The financial crisis of 2008 led to a global economy distress, costing millions of people all their savings, jobs and homes. To analyze how the crisis had a head start is important to pay great attention on what was happening in Iceland prior to 2008 – Iceland was a stable democracy with a high standard of living. Prior to the crisis, the unemployment rate and government debt were very low. They had a perfect infrastructure: food production, clean energy, good healthcare and education – However, in 2000, the country’s government began a policy of deregulation, which resulted in tremendous adverse consequences to the environment and the economy. One of the first policies of deregulation was to allow Multinationals Corporation to build giant aluminum smelting plants, destroying Iceland’s natural energy sources.
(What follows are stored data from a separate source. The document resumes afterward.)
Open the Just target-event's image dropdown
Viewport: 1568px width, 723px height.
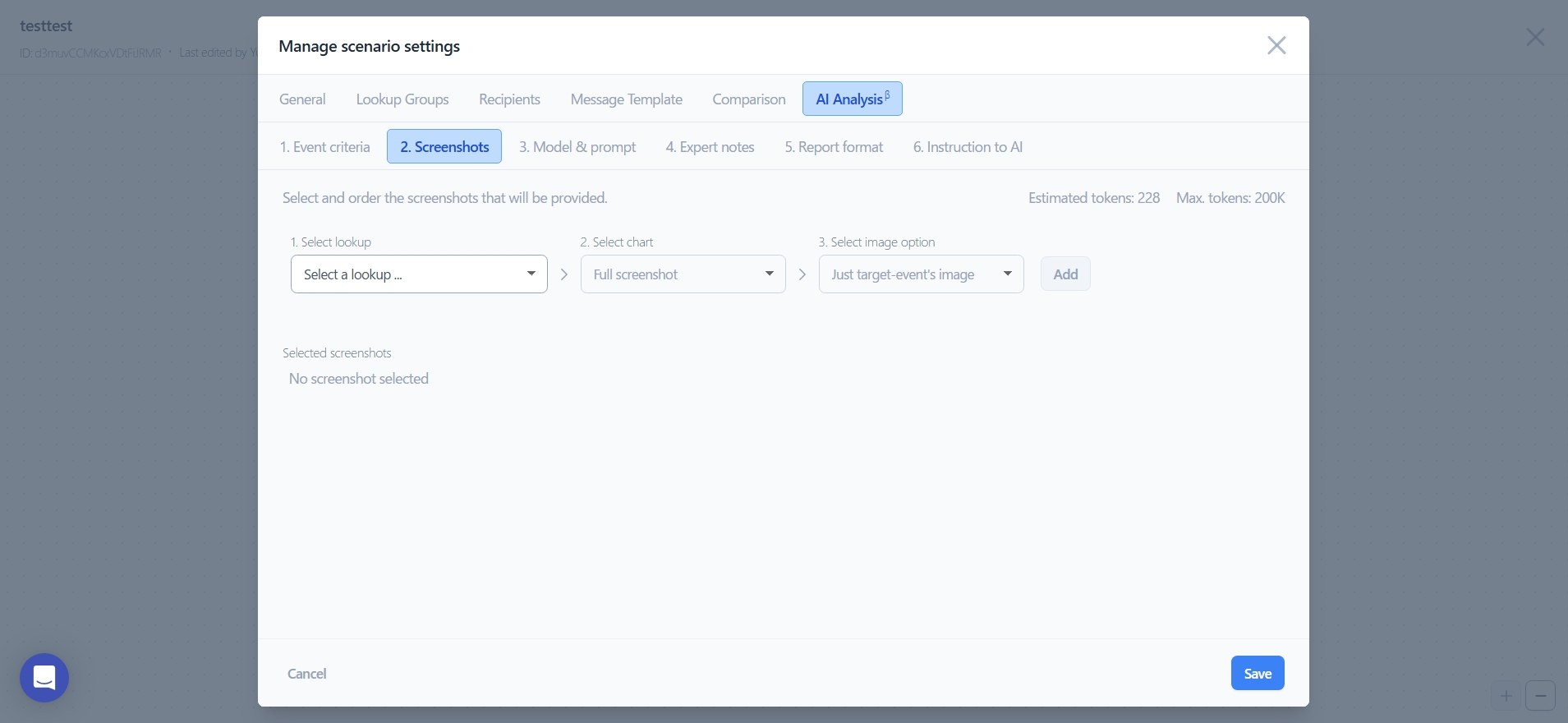921,274
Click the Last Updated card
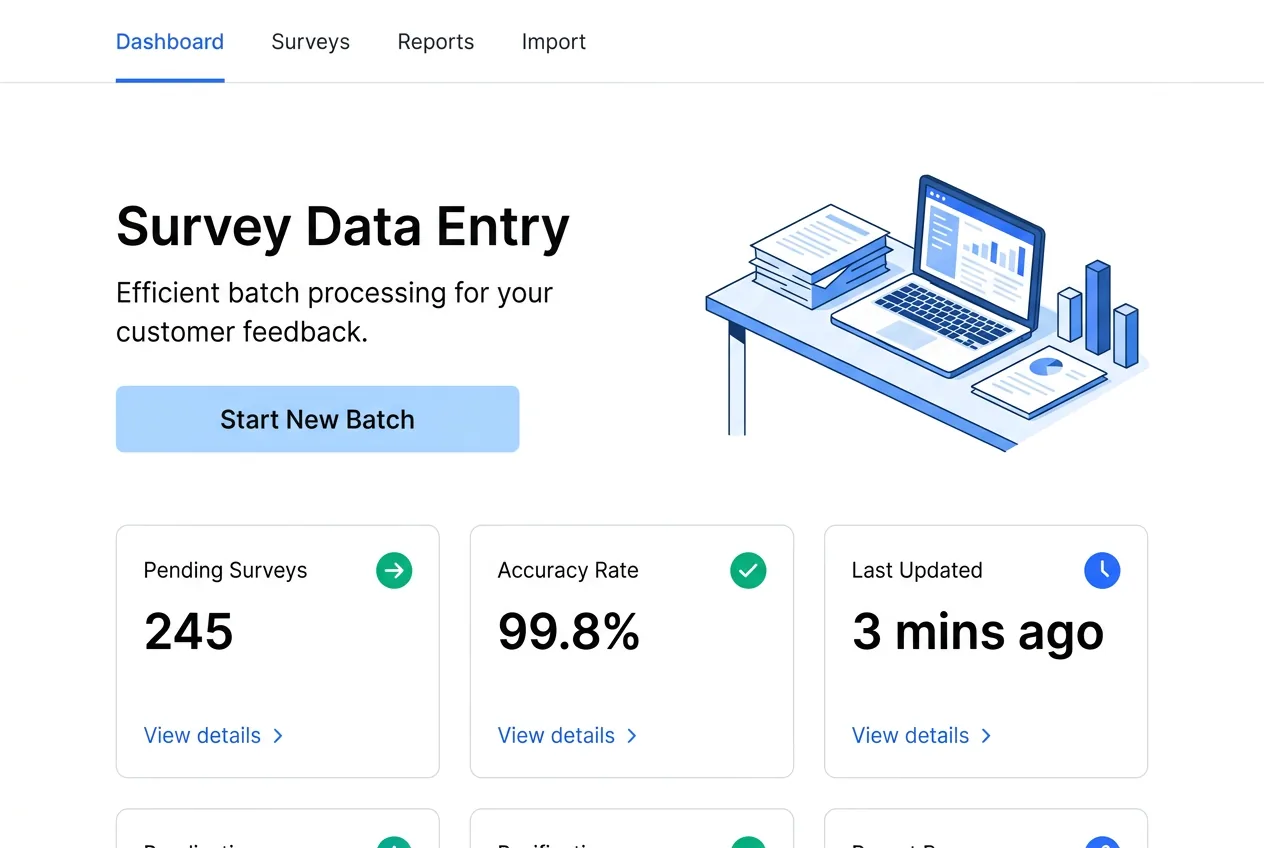Image resolution: width=1264 pixels, height=848 pixels. point(985,650)
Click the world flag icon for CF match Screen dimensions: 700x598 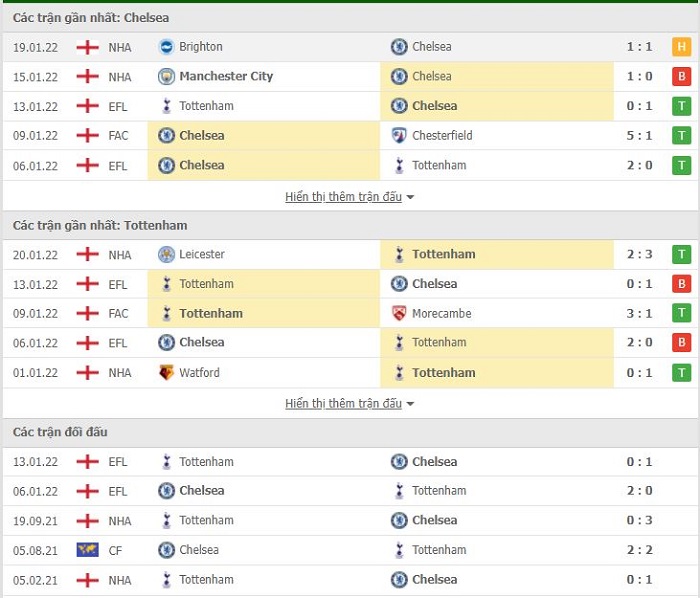[x=88, y=550]
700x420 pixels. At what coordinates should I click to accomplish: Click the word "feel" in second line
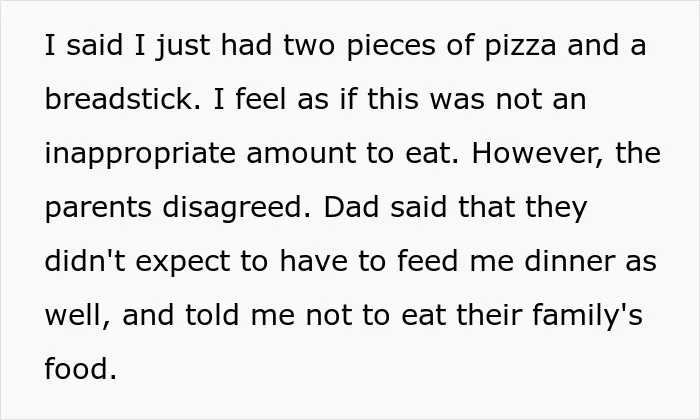pos(261,99)
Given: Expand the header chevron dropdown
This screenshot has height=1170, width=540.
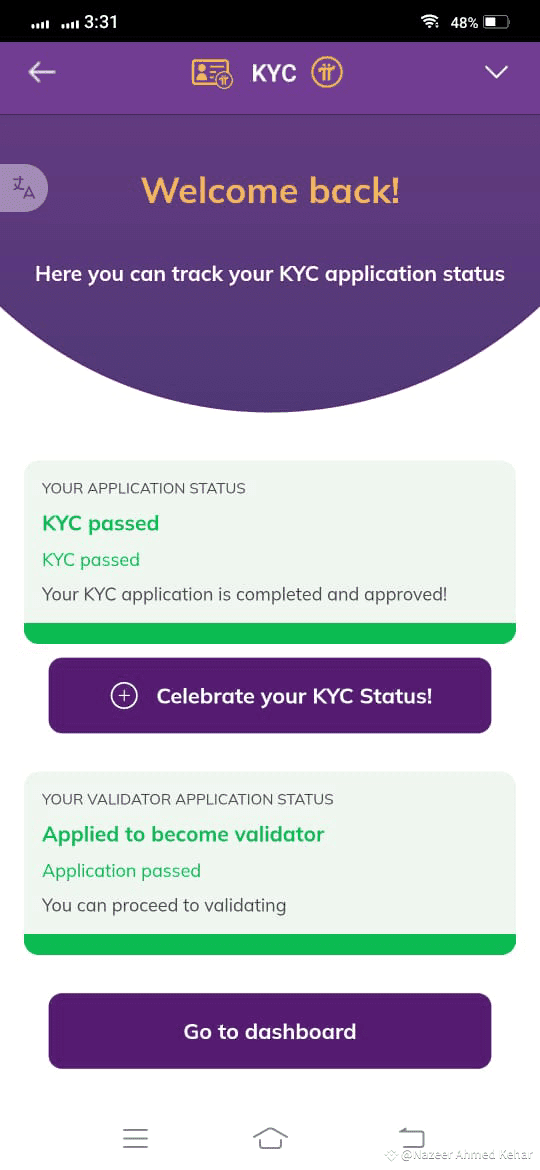Looking at the screenshot, I should tap(496, 72).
In the economy sector, the deregulation happened with the government privatizing the country’s three largest banks, and in a five year period, these banks, which had never operated outside of the country, borrowed $120 billion dollars, which was about ten times the size of Iceland’s economy - As a result, stock prices went up by large amounts and house prices more than doubled. The American accounting firm KPMG audited these banks and gave them the highest possible investment rate: AAA, which was far from being the real situation on those banks. And, when the truth came out, and all those banks collapsed, unemployment rate tripled in as little as six months.

In the United States, the bankruptcy of Lehman Brothers in 2008, and the collapse of the world’s largest insurance company, AIG, generated a global financial crisis – Asian stocks plumed; stock market fell by the largest point drop in history. It resulted in a global recession, with more than 30 million people unemployed and a debt that doubled during this period in the United States.